>> BEGIN Text provided
The EU unity is already under strain due to disagreements on how to coordinate best on the fight against terrorism and the refugee problem, not just coming out of Syria, but Africa, Iraq and Afghanistan. A showdown is looming with Turkey on its demands that the rules be waived for its no visa ruling or the refugee deal is dead. The anti-Russia sanctions are another divisive issue – the last thing Europe needs now with Brexit and asylum seekers making its life hard enough.
>> END Text provided
>> BEGIN Provided material
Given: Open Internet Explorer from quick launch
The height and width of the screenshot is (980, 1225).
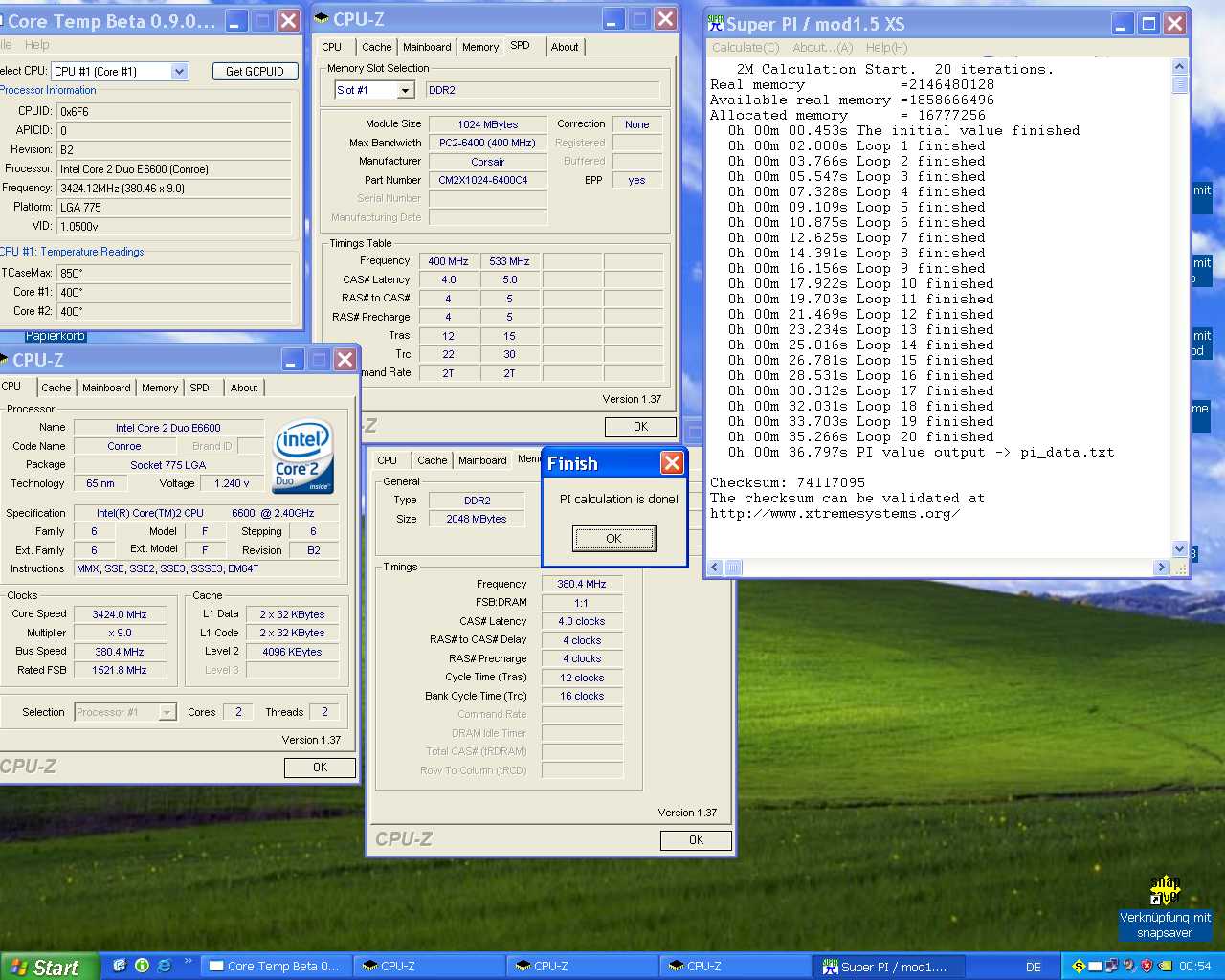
>> END Provided material
■ **Exercise description**:
Answer these questions using the passage on EU unity:
1. Besides Syria, which places does it name as sources of the refugee problem?
2. According to Turkey's demands, what happens if the rules are not waived for its no visa ruling?
3. Along with asylum seekers, what does it say is making Europe's life hard?

■ **Reply**:
1. Africa, Iraq and Afghanistan.
2. The refugee deal is dead.
3. Brexit.